Santi, Massimiliano, Picchi, Laura, Lorenzi, Maria Cristina
Animal behaviour 2018 v.146 pp. 87-96
Polychaeta, aggression, animal behavior, animals, egg production, eggs, females, hermaphroditism, males, mating behavior, mating competitiveness, population structure, progeny, reproductive traits, sex allocation, social environment, spermatozoa
Reproductive traits are often tightly linked to variations in the social environment. In animals with separate sexes, producing male or female offspring results in different fitness gains depending on population structure. In simultaneous hermaphrodites, allocating a given proportion of resources to the two sexes results in fitness gains that depend on mating opportunities, and extremely plastic hermaphrodites may have a selective advantage.
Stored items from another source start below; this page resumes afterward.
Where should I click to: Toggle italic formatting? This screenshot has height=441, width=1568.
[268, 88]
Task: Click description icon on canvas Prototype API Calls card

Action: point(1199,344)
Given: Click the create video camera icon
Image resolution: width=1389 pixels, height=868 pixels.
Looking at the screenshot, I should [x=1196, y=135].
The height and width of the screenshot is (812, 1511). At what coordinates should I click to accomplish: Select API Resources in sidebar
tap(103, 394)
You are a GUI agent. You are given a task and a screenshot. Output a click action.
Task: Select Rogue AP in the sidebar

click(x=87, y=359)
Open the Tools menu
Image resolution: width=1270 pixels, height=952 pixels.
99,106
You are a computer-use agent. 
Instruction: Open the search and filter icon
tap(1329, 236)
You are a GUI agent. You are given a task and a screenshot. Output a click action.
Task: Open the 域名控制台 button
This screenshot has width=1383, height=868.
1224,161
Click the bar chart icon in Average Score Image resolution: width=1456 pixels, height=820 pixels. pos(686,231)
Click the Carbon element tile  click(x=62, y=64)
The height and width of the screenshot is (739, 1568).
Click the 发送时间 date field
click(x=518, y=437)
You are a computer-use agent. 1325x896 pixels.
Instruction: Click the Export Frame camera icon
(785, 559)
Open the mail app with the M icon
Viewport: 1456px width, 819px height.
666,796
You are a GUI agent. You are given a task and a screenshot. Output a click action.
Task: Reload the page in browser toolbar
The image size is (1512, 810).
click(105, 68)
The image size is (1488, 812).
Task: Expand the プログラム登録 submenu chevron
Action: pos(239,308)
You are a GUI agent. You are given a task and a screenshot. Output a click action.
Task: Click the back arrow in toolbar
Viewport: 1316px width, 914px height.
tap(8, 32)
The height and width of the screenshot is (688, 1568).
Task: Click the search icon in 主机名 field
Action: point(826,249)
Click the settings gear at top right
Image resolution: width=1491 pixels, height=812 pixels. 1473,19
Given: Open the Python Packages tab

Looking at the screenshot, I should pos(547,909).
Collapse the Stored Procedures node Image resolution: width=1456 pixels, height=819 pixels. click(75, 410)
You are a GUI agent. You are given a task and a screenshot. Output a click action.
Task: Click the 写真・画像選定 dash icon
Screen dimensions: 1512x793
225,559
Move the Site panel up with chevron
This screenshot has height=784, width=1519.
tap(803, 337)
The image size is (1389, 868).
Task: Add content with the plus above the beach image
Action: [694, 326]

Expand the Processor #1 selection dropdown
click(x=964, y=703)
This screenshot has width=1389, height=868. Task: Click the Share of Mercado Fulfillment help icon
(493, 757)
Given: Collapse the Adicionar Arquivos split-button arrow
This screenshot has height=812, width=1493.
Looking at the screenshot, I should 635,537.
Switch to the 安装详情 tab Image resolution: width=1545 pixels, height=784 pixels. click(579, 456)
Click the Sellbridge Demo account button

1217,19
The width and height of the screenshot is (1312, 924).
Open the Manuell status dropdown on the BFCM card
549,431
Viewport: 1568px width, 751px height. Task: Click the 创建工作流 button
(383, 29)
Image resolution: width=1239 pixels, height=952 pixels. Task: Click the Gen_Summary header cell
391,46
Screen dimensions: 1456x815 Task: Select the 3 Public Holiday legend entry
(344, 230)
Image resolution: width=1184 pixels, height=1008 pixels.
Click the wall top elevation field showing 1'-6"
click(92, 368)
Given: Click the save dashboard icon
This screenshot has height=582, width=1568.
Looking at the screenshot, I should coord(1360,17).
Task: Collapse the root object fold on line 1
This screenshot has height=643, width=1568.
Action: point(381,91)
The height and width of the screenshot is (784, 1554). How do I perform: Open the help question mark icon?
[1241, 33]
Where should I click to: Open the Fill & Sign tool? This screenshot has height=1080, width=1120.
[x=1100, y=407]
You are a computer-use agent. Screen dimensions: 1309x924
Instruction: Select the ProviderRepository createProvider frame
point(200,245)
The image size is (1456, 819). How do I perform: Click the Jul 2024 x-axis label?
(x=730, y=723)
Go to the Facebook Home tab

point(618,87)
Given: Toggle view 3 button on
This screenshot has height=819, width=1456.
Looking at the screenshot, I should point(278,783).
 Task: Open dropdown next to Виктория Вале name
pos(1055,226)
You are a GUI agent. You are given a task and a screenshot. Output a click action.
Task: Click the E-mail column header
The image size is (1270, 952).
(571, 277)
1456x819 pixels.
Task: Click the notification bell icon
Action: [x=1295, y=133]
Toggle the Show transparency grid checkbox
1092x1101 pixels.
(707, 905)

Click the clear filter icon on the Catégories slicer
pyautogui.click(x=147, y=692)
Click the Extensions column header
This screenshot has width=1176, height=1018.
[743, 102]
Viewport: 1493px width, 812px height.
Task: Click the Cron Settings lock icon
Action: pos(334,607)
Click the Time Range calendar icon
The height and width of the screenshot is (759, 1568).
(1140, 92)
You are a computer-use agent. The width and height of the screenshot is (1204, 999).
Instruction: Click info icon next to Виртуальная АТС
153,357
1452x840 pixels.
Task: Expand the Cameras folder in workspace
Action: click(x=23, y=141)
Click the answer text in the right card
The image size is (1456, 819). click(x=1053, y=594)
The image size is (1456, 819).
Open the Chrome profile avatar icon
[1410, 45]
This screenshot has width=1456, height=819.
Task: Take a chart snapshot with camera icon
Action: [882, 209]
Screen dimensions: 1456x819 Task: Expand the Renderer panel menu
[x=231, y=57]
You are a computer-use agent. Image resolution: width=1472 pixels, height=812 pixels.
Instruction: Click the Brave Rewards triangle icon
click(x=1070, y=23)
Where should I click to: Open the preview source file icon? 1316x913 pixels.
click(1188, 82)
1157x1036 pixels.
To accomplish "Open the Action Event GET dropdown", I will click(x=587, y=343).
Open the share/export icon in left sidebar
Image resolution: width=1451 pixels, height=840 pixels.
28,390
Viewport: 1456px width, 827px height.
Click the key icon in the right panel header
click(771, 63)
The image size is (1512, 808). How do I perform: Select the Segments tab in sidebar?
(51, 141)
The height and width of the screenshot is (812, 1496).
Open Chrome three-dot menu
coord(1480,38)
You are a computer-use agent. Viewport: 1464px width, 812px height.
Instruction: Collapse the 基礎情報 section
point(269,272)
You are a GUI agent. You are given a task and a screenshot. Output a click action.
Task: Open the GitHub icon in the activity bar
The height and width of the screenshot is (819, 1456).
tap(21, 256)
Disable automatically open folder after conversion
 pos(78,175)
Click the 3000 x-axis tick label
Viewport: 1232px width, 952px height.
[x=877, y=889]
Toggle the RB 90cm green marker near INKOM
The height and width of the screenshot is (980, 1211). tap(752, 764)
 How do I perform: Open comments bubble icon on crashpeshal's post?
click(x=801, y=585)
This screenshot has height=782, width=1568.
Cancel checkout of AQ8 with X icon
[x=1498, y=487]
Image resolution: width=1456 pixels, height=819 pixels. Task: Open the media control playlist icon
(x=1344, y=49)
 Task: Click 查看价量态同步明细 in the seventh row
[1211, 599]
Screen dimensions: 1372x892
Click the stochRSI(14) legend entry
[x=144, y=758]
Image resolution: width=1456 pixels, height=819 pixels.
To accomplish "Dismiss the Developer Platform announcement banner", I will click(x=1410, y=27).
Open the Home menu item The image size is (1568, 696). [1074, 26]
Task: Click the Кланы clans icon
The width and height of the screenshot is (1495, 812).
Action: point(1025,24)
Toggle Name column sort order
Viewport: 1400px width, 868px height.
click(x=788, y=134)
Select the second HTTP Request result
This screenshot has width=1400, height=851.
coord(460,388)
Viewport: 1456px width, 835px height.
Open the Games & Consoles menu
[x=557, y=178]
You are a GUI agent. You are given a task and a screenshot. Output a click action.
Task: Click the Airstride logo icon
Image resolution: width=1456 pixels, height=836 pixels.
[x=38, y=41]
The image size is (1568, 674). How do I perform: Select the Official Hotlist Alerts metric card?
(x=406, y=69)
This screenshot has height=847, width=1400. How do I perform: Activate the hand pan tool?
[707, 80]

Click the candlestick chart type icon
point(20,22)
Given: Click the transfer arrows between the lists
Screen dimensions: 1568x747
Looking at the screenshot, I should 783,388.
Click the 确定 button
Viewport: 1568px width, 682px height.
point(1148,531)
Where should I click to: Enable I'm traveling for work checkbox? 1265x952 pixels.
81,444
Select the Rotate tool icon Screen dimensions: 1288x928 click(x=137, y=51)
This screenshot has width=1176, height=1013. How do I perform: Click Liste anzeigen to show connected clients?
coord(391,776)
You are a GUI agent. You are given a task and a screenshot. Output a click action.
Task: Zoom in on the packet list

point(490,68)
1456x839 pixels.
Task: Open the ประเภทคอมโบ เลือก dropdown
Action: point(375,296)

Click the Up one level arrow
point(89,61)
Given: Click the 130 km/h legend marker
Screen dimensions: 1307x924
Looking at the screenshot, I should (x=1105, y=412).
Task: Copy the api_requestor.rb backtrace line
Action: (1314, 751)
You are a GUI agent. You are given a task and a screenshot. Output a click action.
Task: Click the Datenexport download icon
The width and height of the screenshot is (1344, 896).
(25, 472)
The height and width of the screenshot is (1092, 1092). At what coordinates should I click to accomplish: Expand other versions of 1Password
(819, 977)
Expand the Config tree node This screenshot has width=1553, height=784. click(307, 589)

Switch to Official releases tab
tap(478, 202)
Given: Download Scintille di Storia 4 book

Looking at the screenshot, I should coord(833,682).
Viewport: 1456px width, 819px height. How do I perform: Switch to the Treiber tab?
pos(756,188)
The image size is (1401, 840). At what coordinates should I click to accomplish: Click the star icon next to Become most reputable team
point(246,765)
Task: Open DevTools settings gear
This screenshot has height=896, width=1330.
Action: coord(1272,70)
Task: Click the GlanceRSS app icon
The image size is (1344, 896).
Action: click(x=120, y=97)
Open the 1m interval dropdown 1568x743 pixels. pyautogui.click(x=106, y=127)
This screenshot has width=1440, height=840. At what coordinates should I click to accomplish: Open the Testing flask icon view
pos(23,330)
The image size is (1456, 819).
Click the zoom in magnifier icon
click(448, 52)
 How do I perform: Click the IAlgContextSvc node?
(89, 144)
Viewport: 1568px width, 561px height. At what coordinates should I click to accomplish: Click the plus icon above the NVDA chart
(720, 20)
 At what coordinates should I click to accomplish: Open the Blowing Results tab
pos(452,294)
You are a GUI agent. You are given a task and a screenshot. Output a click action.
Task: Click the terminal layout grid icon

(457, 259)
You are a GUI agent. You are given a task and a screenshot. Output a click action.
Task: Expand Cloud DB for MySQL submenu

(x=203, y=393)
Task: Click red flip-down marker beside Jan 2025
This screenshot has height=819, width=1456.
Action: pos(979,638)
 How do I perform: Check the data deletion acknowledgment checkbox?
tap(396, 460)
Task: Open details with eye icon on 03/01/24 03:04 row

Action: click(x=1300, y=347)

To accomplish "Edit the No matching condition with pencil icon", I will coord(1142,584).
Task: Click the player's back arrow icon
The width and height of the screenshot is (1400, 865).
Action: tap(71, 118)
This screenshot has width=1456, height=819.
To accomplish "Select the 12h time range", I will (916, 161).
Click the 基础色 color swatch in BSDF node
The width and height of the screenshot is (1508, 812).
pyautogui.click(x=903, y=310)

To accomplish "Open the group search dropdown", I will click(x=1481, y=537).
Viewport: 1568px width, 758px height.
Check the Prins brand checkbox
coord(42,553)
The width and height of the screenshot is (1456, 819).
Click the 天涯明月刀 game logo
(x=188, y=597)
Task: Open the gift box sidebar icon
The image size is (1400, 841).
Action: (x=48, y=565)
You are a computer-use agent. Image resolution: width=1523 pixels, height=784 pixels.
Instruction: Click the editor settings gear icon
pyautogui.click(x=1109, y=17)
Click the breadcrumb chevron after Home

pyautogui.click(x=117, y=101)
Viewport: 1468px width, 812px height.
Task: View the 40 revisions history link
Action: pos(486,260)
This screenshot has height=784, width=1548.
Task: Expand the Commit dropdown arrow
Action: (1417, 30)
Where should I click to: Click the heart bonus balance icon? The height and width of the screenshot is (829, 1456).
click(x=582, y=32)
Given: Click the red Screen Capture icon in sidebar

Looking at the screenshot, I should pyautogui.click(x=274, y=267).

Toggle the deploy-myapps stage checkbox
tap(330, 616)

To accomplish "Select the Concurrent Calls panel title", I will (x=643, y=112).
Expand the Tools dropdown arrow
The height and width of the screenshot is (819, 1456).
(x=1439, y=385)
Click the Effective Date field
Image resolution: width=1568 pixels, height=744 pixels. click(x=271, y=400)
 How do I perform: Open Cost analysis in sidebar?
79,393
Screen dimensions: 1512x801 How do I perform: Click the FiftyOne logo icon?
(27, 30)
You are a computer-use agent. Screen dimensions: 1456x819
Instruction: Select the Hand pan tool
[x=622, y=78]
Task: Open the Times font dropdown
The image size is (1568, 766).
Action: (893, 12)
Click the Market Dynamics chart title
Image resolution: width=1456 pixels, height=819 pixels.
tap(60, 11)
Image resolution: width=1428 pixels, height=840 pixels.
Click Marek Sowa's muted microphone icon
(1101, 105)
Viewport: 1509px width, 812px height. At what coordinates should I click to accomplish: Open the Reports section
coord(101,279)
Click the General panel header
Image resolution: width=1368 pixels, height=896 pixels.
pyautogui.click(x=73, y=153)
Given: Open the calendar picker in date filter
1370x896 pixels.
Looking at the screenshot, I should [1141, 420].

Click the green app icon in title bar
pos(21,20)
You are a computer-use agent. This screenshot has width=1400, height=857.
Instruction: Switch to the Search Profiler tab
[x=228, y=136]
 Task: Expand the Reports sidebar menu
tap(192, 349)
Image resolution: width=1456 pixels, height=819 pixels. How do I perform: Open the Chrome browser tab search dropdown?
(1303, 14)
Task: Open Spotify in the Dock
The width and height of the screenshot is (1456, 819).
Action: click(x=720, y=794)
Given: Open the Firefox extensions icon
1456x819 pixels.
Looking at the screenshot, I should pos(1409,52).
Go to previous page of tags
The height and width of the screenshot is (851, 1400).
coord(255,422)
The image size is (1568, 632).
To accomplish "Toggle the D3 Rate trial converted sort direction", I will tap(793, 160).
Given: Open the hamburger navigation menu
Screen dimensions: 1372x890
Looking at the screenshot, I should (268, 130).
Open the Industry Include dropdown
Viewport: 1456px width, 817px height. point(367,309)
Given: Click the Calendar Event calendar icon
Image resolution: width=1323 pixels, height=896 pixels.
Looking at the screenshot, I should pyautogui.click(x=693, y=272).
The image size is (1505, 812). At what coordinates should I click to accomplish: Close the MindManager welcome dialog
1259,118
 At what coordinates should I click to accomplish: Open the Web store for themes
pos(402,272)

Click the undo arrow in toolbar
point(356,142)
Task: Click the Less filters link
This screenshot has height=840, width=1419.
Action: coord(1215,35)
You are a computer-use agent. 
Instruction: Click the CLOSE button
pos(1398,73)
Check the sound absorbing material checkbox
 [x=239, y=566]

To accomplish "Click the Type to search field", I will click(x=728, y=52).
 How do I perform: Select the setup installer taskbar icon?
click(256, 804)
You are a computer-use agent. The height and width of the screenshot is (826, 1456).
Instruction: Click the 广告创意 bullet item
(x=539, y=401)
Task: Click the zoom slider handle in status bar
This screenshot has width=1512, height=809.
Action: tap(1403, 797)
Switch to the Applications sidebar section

To test to what extent hermaphrodites have flexible and reversible sex allocation at the individual level, we exposed hermaphroditic Ophryotrocha diadema worms (an obligatorily nonselfing polychaete, with low numbers of aflagellate, immotile sperm and ‘pseudocopulation’) to weekly changes in actual or simulated mating opportunities and mate competition (controlling for density effects). We found that worms rapidly switched from high investment in the female function (eggs and courting) to high investment in the male function (aggressive behaviour) with increasing mating opportunities. Simulated mate competition and competition over the male role triggered similar variations in egg production (i.e. worms laid fewer eggs), indicating that these worms preferred to mate in the male role. These results highlight the key role of behaviour in the study of reproductive investment in hermaphrodites and the importance of plasticity in sex allocation (including precopulatory behaviours) in hermaphrodites as a way to compete for the male role and to keep hermaphroditism stable in fluctuating environments.